Nel dialogo con i giornalisti, durante la conferenza stampa che si è tenuta ieri a Milano per la presentazione del suo ultimo album “Dalle tenebre alla luce, il musicista romano ricorda spesso la sua attitudine che fin da bambino ha avuto nei confronti delle persone fragili

Simone_Cristicchi_Credito fotografico_Ph. Giorgio Amendola

“Non avrei potuto scrivere “Quando sarai piccola” con la dovuta delicatezza, senza una dose di verità vissuta sulla pelle, un evento realmente accaduto a me come a tanti altri, e che riguarda la disabilità di mia madre Luciana. La canzone è ispirata a lei, ma nello stesso tempo sento che è un tema che riguarda tutti.”
Esiste una forma di amore, forse la più alta e pura che il nostro essere possa esprimere, un sentimento incondizionato e senza tornaconti: quello che prova un genitore nei confronti del figlio. Quando con il passare del tempo accade che i ruoli genitore/figlio si ribaltano, abbiamo l’occasione di restituire tutto il bene che ci è stato donato da loro.
È così che si diventa improvvisamente “genitori” dei nostri genitori. Mentre noi diventiamo adulti, loro ritornano “piccoli”, bambini indifesi e innocenti. A questa sensazione di indicibile tenerezza coincide un sentimento di rabbia e impotenza per una condizione che non ci è concesso cambiare, ma solo accettare come naturale ciclo della vita che continuamente ci stupisce e ci trasforma”.
Così, con la dolcezza di un figlio, Simone Cristicchi ha presentato “Quando sarai piccola”, brano che presenterà la prossima settimana sul palco dell’Ariston, brano che è contenuto nell’album “Dalle tenebre alla luce”.

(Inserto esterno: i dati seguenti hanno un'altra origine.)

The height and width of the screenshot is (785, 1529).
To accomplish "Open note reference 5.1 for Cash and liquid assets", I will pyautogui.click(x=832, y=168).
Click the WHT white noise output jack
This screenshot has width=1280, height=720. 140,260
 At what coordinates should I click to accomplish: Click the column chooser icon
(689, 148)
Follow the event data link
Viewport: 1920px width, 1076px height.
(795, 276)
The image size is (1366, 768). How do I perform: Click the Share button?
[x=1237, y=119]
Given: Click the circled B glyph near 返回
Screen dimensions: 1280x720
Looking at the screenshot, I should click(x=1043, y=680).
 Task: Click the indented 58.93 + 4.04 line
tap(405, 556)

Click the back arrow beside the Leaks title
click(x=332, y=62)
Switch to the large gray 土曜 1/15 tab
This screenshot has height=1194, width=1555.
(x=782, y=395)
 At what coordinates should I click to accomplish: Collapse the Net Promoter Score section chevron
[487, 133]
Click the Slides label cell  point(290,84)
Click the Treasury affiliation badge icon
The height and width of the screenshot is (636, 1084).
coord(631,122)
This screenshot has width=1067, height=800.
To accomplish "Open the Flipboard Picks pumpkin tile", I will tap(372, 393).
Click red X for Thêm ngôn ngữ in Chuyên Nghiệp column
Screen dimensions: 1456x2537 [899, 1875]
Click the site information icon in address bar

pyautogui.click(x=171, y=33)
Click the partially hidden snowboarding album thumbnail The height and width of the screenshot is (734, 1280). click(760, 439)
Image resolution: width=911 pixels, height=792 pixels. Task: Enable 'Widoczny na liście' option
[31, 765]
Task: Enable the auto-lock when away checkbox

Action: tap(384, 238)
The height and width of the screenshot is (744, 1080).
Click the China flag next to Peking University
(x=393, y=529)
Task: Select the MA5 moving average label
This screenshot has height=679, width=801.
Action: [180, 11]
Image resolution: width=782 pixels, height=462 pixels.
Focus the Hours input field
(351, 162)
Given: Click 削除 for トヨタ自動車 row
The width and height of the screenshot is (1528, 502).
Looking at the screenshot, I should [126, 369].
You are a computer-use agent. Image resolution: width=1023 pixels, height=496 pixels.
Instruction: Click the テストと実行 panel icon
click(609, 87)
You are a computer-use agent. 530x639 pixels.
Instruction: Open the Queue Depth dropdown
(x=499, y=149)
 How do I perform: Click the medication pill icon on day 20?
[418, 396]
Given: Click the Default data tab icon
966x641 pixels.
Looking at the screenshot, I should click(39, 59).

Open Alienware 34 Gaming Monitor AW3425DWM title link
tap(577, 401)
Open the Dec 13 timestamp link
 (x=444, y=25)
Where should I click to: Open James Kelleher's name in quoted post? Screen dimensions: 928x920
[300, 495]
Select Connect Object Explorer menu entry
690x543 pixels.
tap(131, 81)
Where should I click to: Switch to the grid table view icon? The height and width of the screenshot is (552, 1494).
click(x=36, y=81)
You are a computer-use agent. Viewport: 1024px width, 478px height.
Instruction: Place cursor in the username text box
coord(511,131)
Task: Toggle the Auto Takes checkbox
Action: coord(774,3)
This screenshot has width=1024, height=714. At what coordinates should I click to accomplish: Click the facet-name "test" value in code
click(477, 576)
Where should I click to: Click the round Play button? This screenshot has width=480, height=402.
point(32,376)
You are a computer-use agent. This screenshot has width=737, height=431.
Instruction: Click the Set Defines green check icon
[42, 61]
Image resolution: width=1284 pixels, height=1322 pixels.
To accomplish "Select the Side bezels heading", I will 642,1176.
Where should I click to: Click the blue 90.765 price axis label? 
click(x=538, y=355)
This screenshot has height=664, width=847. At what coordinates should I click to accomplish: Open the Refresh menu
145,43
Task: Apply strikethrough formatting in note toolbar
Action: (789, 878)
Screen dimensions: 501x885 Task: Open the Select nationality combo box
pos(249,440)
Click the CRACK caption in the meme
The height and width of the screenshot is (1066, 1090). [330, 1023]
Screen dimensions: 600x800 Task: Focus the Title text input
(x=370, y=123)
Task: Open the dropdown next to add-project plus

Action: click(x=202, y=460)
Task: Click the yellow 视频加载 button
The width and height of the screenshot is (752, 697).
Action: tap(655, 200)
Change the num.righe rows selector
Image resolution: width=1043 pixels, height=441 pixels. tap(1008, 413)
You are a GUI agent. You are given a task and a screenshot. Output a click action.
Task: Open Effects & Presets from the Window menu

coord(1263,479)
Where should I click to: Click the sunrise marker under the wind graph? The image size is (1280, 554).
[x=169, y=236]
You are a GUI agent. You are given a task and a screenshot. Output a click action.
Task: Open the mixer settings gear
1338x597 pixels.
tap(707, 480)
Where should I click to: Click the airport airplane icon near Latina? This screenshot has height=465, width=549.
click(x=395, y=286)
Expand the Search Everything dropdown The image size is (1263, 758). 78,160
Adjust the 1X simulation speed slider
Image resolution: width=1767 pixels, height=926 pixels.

Dalle tenebre alla luce_cover_Simone Cristicchi


Si sofferma spesso, il Simone figlio, a raccontare una mamma che ha incontrato la malattia ancora giovane, a soli 63 anni, e verso di lei traspare un amore senza fine.
Oggi Simone Cristicchi, che sul palco dell’Ariston ha già fatto vibrare emozioni forti nelle sue precedenti partecipazioni (5 volte in gara e 3 volte in qualità di ospite), arriva al Festival con una grande maturità. Artista imprevedibile, cantautore, attore, disegnatore e scrittore esprime la sua poliedrica natura artistica seguendo un percorso lungo e articolato dal disegno alla musica al teatro dove in primo piano ci sono il cuore e l’anima.
Curiosità, la foto della copertina è stata scattata da un fotografo specializzato in astronomia, Andrea Arbizzi e rappresenta la nebulosa soprannominata “Occhio di Dio”. Per averla con quelle condizioni del cielo ci sono voluti undici anni, come undici anni sono passati dal suo ultimo album e undici sono i brani. La serata delle cover sarà al suo fianco Amara, autrice e voci di molti brani dell’album, con la quale omaggerà il Maestro Franco Battiato, cantando La Cura.